Un fermier australien âgé d’une soixantaine d’années développe un mélanome sur la poitrine. Opération chirurgicale (résection).
Huit mois plus tard, il souffre d’une sténose aortique (rétrécissement de la valve aortique du coeur). Imagerie. On découvre que le mélanome est revenu, a métastasé sur plusieurs ganglions lymphatiques, le foie et le fémur gauche.
Mauvais pronostic…
Deux thérapies ciblées (inhibition BRAF/MEK). Arrêt au bout de quelques semaines (effets secondaires trop sévères). Et de toutes les façons, les tumeurs ne répondaient pas aux traitements.
Au même moment, la sténose aortique s’aggrave. Le patient subit alors un « remplacement chirurgical de la valve aortique avec pontage aorto-coronarien« . Une opération lourde. Malchance : une infection bactérienne se déclare.
Deux mois plus tard, nouveau scanner pour suivre l’évolution du cancer. Choc. Les tumeurs ont complètement disparu !
Mais l’histoire ne s’arrête pas là. Deux ans après sa « guérison spontanée », l’homme fait une réaction allergique après une piqûre d’abeille alors qu’avant ses problèmes de santé, il avait été piqué plusieurs fois sans réaction.
L’évidence s’impose : le système immunitaire constitue la clé.
Alors que les cellules cancéreuses déploient des trésors d’ingéniosité pour se camoufler et tromper le système immunitaire (voire le manipuler), dans ce cas précis, les défenses naturelles semblent avoir été littéralement secouées, stimulées pour finir par détruire le cancer. Au point de finir par tourner en « surrégime » (allergie).
Le magazine New Scientist qui relate l’affaire précise : « Plus de 70 études de cas ont déjà établi un lien entre la chirurgie et la régression du mélanome. »
Lien vers l’étude de cas : https://doi.org/10.1136/bcr-2026-272670
Début 2026 , un autre cas -rare- de rémission spontanée après une simple biopsie (!) était décrit.
Ce qui est fascinant est que les chirurgies lourdes entraînent souvent l’affaiblissement ou un déséquilibre des défenses immunitaires (réponse anti-inflammatoire qui peut devenir temporairement immunosuppressive, sans parler des facteurs de croissance).
En plus du traumatisme, les facteurs périopératoires peuvent renforcer l’immunosuppression : stress, douleur, anesthésie, transfusion.
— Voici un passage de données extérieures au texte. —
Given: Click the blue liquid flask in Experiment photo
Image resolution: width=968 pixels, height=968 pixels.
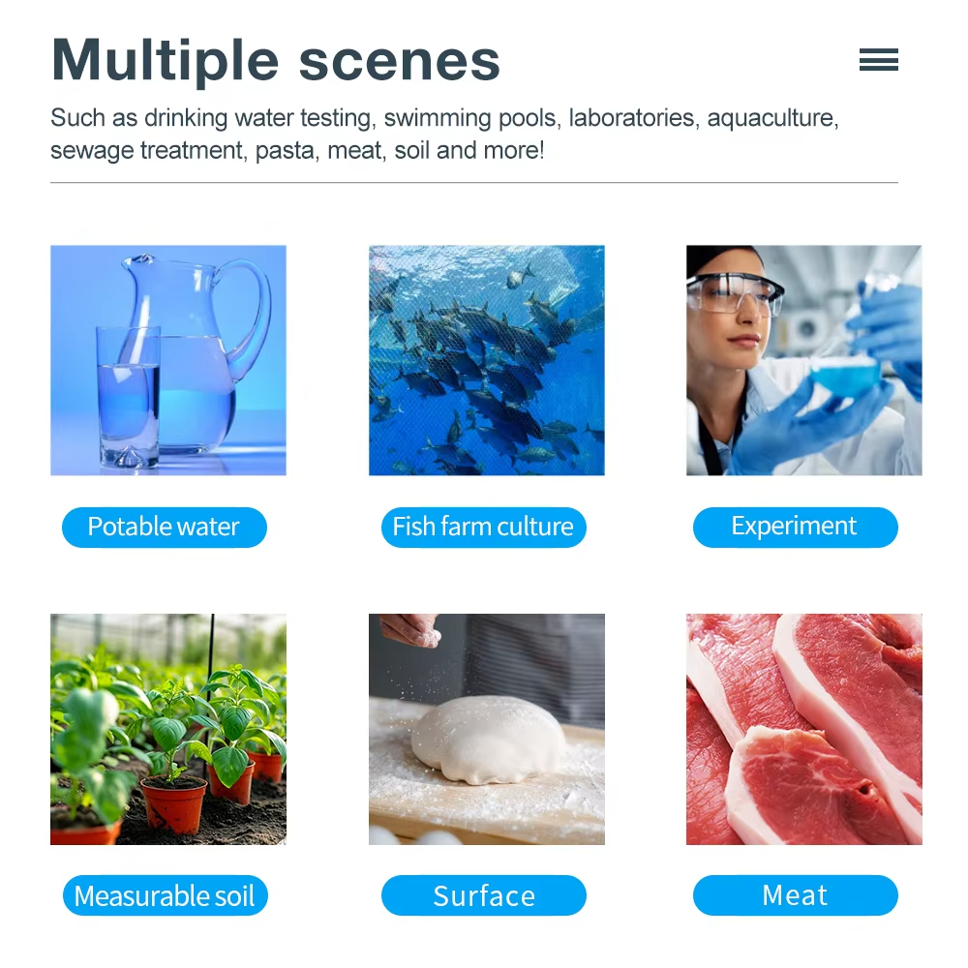Looking at the screenshot, I should coord(844,373).
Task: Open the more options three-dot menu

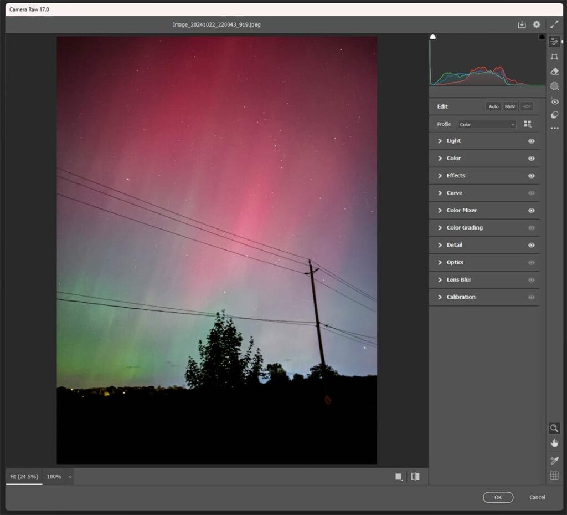Action: [x=554, y=129]
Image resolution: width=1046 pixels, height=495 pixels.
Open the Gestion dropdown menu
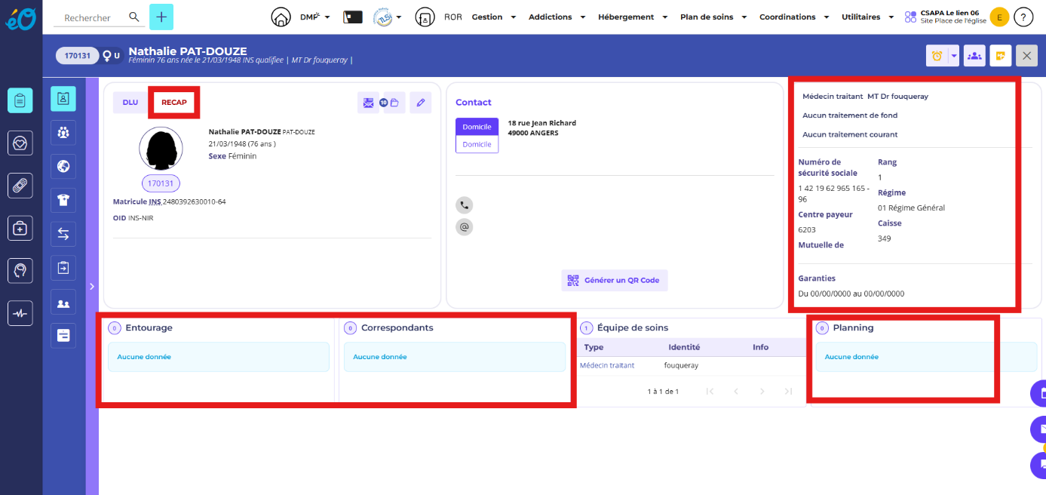(x=494, y=17)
Bref, la guérison se constate mais ne s’explique pas.
On peut toutefois évoquer deux autres pistes :
-l’effet abscopal (lire ici). L’opération a peut-être « percé » des tumeurs… redonnant ainsi au système immunitaire ses capacités de détection et donc de destruction.
-n’oublions pas l’infection bactérienne qui aurait pu agir comme une sorte de détonateur (renforçant le système immunitaire et/ou attaquant directement les cellules cancéreuses). Chacun reconnaîtra ici l’angle -fascinant- des Toxines de Coley.
Tout ceci démontre que le corps humain possède des outils ad hoc pour supprimer les cellules cancéreuses. Mais chez les malades, leur fonctionnement se trouve bridé voire neutralisé.
Souvenons-nous de la formule du biologiste français Frédéric Thomas (CNRS) : « Nous sommes tous au minimum des cancéreux asymptomatiques« .
Les malades souffrant du cancer seraient ainsi des exceptions malheureuses dans le cadre d’un processus immunitaire en réalité assez banal et permanent (mais s’affaiblissant malgré tout avec l’âge).
Comme le verre à moitié plein ou à moitié vide, notre perception du cancer serait mauvaise.
Il ne s’agirait pas de quelque chose « en plus »… mais plutôt de quelque chose « en moins » (nos défenses naturelles, à un moment donné, cessant de faire le ménage et laissant la voie libre à la multiplication des cellules malades).
Voilà les mécanismes que nous devrions élucider au lieu de nous obstiner à affaiblir voire détruire le système immunitaire à grandes lampées de poisons et de radiations délétères.